** Opening Data in this exercise block **

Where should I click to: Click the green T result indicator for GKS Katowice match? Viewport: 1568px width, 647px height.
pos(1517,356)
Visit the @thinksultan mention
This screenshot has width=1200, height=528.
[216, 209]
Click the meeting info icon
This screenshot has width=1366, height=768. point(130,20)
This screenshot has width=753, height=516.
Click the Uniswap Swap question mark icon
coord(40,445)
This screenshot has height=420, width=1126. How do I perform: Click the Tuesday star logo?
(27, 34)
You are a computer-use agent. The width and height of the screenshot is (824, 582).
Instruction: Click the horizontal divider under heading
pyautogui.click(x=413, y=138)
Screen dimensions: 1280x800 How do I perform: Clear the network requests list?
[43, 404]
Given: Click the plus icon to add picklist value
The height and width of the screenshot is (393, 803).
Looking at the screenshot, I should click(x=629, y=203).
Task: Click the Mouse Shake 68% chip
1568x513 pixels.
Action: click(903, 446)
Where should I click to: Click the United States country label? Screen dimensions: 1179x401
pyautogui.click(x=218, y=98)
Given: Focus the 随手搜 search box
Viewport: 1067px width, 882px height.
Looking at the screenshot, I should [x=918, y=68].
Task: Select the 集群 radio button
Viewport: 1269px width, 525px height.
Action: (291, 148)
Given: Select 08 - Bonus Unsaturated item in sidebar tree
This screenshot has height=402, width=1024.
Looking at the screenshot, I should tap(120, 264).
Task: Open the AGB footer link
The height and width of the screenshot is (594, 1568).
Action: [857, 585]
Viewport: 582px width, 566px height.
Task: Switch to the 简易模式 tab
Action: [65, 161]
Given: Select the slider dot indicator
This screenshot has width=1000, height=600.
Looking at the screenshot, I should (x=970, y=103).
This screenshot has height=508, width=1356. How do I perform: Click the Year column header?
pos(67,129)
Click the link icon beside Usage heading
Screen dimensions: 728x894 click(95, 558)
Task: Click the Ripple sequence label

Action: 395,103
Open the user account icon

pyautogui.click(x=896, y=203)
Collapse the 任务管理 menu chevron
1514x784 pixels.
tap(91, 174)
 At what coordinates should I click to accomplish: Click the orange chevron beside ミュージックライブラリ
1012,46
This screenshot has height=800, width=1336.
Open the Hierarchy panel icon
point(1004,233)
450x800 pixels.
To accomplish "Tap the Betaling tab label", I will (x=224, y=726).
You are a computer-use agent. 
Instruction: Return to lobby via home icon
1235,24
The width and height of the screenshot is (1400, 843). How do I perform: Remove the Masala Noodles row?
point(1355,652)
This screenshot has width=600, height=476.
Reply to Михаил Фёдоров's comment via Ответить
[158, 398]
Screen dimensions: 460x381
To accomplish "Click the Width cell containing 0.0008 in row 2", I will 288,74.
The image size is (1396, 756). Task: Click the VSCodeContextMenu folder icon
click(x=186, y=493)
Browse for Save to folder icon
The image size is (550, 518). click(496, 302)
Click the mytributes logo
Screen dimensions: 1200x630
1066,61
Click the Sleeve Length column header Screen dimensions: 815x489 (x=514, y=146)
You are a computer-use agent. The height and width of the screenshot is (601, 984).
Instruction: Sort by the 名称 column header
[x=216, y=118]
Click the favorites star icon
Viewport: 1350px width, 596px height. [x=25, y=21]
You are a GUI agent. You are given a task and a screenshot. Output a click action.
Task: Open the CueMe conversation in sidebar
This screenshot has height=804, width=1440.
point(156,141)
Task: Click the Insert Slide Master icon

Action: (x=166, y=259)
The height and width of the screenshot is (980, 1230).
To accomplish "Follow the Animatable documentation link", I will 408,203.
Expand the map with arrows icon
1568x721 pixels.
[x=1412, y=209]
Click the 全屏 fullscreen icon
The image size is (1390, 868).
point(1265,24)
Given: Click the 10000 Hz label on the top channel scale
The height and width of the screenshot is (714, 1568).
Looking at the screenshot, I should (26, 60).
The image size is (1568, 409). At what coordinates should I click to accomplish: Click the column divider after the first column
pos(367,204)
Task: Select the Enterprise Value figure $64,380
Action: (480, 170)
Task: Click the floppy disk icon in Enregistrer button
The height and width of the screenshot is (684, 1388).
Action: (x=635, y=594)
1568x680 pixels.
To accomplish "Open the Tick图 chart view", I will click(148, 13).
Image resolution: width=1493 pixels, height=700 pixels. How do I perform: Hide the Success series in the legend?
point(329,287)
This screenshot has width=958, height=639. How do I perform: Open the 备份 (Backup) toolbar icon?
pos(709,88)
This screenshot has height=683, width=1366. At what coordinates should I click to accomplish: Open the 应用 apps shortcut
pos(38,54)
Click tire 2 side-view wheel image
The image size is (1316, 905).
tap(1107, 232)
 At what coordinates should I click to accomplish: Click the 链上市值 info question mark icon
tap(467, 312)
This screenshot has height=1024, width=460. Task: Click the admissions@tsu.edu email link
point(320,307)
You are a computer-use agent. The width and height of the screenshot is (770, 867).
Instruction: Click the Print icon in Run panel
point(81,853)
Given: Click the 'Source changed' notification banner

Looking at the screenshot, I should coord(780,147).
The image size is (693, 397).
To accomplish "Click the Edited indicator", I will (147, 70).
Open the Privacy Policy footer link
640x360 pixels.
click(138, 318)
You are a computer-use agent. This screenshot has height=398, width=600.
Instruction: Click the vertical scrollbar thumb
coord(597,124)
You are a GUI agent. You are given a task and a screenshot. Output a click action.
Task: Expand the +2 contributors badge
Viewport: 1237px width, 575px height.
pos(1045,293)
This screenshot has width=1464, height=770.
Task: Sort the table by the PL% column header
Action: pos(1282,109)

** Closing Data in this exercise block **

What is required
In the entries above, find each line with the word "agent" and show it.

Exercise result
You are a computer-use agent. The width and height of the screenshot is (824, 582).
You are a computer-use agent. 
You are a computer-use agent. The height and width of the screenshot is (601, 984).
You are a GUI agent. You are given a task and a screenshot. Output a click action.
You are a computer-use agent. The width and height of the screenshot is (770, 867).
You are a computer-use agent. This screenshot has height=398, width=600.
You are a GUI agent. You are given a task and a screenshot. Output a click action.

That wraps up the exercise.